第一にご褒美と称して要求するのが必ずしもそれである必要はあるのか、とも思ったけれど、祐希が他人、まして友人らとそういうことをするのを想像してしまって不覚にも項のあたりにちりちりと焼けつくような痛みが走る。思わず唇を噛み締めれば、祐希の心外そうな声が聞こえてきた。 

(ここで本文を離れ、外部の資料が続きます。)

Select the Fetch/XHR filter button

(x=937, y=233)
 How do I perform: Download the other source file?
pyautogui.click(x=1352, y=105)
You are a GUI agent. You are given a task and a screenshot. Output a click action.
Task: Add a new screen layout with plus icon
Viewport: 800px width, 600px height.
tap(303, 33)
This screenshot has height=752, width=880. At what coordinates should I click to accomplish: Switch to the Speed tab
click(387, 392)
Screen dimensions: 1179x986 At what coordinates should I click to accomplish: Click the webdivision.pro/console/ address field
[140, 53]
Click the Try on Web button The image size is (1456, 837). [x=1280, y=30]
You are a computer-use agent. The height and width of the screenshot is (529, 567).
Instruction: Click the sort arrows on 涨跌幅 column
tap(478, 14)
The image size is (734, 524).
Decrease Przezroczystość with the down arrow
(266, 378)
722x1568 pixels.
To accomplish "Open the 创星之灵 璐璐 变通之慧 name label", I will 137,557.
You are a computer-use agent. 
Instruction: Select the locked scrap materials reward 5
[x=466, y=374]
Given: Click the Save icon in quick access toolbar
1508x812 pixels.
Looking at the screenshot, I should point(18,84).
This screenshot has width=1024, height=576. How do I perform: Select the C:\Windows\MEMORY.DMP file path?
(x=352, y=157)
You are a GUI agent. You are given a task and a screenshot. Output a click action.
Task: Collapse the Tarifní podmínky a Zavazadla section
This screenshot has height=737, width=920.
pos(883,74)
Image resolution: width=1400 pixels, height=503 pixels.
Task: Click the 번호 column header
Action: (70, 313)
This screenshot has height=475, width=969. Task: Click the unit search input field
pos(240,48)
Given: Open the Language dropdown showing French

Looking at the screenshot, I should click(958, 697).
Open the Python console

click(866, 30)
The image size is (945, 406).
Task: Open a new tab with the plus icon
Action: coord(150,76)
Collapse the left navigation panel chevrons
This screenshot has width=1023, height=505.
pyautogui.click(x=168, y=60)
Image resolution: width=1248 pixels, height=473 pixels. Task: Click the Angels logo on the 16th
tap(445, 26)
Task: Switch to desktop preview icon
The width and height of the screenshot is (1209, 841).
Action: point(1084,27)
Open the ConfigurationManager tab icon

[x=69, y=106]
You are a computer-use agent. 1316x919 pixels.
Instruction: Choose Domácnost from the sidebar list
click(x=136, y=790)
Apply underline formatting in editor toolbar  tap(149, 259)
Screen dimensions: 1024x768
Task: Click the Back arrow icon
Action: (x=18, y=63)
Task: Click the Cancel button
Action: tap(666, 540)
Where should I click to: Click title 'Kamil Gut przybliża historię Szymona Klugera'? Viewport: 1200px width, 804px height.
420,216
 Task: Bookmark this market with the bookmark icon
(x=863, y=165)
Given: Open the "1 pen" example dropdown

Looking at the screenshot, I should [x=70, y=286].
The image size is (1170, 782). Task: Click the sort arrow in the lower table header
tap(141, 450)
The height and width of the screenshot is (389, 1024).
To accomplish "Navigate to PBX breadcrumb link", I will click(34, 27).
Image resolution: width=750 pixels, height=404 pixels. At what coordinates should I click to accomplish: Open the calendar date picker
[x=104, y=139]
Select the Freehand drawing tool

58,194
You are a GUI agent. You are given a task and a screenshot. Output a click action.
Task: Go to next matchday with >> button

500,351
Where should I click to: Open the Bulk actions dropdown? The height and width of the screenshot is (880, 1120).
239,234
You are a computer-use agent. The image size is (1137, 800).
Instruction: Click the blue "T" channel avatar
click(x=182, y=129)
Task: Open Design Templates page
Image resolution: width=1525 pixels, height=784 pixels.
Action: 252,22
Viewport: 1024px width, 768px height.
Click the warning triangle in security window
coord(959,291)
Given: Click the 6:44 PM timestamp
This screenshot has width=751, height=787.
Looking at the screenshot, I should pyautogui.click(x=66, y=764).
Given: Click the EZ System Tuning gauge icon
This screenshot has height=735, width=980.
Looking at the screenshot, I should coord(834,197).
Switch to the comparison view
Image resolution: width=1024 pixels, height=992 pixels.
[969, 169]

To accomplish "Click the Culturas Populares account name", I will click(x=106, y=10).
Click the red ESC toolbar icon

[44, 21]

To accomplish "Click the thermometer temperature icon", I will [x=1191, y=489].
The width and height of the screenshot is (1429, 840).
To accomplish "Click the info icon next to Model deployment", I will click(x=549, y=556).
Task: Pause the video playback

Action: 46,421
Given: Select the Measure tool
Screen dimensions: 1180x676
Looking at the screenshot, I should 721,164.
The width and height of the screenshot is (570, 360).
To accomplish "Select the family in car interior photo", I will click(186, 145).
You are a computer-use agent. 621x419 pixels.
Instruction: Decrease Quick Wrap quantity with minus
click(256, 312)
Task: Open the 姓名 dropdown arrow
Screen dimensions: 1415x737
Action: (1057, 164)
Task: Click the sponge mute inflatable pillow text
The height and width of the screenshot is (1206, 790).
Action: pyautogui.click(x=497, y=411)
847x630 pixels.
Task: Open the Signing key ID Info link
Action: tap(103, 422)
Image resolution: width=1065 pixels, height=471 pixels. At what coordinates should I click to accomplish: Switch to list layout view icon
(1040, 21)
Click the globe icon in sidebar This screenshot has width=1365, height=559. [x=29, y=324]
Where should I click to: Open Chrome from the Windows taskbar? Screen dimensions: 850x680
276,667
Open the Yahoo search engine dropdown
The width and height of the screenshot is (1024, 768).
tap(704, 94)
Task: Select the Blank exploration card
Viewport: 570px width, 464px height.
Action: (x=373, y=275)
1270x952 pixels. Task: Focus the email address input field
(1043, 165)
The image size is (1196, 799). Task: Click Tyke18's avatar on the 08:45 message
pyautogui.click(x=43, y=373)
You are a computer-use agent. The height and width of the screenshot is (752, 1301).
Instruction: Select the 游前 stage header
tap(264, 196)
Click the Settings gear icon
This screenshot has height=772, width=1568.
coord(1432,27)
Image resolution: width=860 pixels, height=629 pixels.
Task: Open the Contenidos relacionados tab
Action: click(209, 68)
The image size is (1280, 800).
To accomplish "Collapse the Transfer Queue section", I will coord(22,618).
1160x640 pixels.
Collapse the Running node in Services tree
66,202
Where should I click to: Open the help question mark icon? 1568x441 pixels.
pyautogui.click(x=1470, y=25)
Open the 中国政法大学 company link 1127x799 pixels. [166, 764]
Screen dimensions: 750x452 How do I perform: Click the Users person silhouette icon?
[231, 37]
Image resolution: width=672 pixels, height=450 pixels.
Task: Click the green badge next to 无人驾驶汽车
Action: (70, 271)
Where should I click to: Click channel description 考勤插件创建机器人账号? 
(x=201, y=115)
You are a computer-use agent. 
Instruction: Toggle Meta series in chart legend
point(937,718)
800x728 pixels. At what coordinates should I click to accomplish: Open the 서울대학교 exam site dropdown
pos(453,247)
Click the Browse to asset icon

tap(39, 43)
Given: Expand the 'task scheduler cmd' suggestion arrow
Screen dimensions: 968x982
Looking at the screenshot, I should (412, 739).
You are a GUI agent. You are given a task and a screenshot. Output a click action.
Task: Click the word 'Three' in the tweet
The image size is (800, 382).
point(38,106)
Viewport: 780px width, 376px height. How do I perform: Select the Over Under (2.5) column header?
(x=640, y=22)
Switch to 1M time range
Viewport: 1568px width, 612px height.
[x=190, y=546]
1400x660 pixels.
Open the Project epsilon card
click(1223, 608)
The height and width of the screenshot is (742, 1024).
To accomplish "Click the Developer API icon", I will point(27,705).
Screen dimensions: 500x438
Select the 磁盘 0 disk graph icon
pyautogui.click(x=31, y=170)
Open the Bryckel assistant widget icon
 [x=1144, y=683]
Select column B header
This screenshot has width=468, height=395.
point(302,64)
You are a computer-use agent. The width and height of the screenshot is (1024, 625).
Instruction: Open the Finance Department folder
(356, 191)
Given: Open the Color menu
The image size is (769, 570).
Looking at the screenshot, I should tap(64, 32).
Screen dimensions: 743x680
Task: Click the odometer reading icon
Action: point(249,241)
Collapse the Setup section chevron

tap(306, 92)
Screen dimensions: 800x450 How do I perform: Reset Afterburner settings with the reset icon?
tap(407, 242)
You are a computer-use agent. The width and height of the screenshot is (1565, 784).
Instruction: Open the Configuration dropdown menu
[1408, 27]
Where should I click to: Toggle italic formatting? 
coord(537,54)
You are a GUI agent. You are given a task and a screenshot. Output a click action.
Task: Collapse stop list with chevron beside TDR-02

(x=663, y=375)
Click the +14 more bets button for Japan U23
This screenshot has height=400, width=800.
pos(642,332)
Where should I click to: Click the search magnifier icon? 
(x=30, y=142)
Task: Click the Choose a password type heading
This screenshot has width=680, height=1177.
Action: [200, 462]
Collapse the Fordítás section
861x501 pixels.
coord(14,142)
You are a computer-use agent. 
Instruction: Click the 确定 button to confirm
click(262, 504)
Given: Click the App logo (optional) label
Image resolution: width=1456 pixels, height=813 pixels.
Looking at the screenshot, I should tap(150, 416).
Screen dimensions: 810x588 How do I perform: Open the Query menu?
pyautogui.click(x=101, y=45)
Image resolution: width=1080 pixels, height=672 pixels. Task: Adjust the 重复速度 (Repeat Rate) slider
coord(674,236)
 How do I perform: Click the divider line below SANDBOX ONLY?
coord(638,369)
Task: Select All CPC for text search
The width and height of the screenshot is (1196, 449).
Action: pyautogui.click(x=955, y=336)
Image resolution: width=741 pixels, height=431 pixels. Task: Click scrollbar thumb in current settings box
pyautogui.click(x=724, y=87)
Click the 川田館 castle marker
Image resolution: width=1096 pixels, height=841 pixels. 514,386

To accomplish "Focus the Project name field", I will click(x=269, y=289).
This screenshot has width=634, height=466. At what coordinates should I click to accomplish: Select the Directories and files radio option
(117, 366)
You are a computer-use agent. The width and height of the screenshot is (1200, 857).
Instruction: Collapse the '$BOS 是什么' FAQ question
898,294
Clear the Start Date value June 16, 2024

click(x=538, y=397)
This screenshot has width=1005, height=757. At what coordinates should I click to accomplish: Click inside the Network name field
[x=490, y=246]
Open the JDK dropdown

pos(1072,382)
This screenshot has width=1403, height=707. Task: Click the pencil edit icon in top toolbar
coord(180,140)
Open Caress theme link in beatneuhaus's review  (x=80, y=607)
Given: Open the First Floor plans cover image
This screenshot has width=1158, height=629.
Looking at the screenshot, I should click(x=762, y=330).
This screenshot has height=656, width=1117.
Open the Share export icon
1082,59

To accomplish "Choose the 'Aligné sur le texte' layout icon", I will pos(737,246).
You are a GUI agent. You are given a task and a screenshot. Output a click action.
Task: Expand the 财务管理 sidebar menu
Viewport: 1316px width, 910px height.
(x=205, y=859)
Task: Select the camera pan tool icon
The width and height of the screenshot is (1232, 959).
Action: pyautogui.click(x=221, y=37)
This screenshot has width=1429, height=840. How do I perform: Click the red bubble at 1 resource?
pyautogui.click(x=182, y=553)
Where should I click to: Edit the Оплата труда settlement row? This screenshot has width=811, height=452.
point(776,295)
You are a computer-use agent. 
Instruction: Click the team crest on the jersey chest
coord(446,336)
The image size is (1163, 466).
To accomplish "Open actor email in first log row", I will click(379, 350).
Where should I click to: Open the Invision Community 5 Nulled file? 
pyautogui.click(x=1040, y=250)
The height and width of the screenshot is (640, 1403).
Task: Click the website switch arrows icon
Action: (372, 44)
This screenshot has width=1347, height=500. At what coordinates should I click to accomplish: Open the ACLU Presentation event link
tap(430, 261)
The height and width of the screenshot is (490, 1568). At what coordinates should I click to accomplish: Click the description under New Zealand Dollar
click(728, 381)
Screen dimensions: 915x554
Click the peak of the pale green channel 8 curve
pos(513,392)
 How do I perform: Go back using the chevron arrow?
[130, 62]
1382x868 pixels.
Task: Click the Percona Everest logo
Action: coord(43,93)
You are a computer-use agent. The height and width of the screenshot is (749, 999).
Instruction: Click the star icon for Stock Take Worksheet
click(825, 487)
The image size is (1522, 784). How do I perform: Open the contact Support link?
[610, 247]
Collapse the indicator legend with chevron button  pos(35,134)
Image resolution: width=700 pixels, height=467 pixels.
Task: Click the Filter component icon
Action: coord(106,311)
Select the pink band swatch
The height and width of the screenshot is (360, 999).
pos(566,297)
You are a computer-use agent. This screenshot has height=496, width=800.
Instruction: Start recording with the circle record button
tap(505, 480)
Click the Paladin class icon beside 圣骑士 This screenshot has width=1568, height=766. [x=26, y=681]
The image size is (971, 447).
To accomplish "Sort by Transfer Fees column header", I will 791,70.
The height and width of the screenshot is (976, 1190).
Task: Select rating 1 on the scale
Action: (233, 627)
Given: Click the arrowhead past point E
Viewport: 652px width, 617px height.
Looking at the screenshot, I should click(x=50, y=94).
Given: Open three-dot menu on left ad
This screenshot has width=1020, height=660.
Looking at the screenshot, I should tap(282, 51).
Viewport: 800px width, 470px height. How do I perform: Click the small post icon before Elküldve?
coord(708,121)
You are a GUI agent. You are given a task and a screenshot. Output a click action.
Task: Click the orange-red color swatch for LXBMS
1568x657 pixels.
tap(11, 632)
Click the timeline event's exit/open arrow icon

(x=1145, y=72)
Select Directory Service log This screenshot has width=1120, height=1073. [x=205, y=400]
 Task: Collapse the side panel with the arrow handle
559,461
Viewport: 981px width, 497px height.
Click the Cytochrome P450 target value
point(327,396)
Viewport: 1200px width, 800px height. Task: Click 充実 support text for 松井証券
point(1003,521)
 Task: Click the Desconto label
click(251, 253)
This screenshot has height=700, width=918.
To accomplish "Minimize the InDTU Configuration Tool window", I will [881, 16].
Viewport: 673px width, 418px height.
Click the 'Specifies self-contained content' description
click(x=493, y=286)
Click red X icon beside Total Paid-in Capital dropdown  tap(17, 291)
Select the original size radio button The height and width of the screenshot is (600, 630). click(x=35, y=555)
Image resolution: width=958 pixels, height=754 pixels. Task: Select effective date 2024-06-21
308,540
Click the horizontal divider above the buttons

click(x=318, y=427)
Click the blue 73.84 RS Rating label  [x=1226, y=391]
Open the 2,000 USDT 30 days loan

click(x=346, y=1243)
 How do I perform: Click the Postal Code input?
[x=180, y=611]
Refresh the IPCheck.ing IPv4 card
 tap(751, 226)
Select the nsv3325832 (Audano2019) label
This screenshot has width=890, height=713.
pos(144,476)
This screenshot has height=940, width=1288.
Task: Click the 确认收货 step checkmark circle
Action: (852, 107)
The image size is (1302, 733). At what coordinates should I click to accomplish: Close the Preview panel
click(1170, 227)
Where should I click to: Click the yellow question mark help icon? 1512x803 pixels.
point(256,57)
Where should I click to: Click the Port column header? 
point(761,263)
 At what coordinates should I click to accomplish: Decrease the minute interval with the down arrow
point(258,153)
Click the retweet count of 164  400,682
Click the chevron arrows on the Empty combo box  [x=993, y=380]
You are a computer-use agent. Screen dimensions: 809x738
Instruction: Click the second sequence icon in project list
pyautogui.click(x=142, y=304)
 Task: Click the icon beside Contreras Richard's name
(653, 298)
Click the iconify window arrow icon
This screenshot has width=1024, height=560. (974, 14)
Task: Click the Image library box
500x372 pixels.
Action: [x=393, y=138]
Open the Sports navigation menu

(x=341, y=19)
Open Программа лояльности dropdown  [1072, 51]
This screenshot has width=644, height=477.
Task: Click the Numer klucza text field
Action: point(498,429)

「…ちょっと、要?しないからね?いくらなんでも気持ち悪くてできないって」 

「うるせえな…わかってるよ…っ!」 

目の奥が熱い。この程度のことで、実際そうなったわけでもないのにどうして涙なんか。情けないのと見透かされて恥ずかしいのとで赤くなった顔を俯けると、無駄に綺麗な祐希の顔が覗き込んできて潤んだ瞳を見せまいと瞼を伏せる。

「かーなーめ、しないって言ってるじゃん」 

「だからわかってるっつってんだろ…っ」 

「うん、だからこっち向いてよ。ほらじゃあ俺がご褒美あげるから」 

「意味わかんねえ…俺何もしてな…、」 

「どっちでも一緒だよ、ご褒美あげるんでも貰うんでもすることは一緒」 

ね、と耳に馴染む優しい声音が耳を擽る。空気に溶けるような柔らかなテノールに無意識的に顔を上げれば、降ってきたのは触れるだけの軽い口づけ。 

「ふ…、っ」 

唇に続いて、赤らんだ目元や額、頬、終いには汗ばんだ首筋にまで口づけを落とされる。 

「しょっぱい」 

「っ、ばか…汗かいて…」 

「いいよ、気にしないから」 

囁きと共に移ろっていく唇の感触を皮膚に感じる度その場所に火を点されていくように身体が熱を帯び、取り返しがつかなくなる前にと制止の意味も込めて祐希のキャラメル色の髪をくしゃりと掻き交ぜた。 

「も…、いいだろ…っ」 

「ん」 

わずかに不満げな色を滲ませながらも屋外であることを考慮してか大人しく身体を離した祐希に安堵してほっと息を漏らす。 

「ほら、もう戻…」 

「まだダメ。要目赤い」 

促す目的で引いた手を、言いながら逆に引き戻されて身体をすっぽりと抱き込まれてしまった。いつもは低い体温が、未だ学ランを着たままのせいか異様に高くてどきりとする。 

「!」 

こういう、なんでもないみたいに見せる気遣いにいつも堪らない気持ちにさせられるのだと彼はわかってやっているのだろうか。 

「そんなの誰にも見せらんないでしょ」 

欠片ほど含まれる独占欲すら今は嬉しくて所在なく彷徨っていた手をおずおずと背中に回すと、肩口でくすりと笑う気配がした。 
その吐息が思いがけず耳を浚って、そのくすぐったさに身を竦める。 

「つづきはまた後でね」 

「っ、…」 

ばか、と詰る声はその言葉に反してどうにも甘ったるくて、誰が聞いても言葉通りの意味には受け取らないだろうことは要自身明らかだった。 



Fin 



―――――― 
11巻の応援団な祐希があまりにもかっこよくて…。祐希くんの言う「後でね」な展開を書きたいです。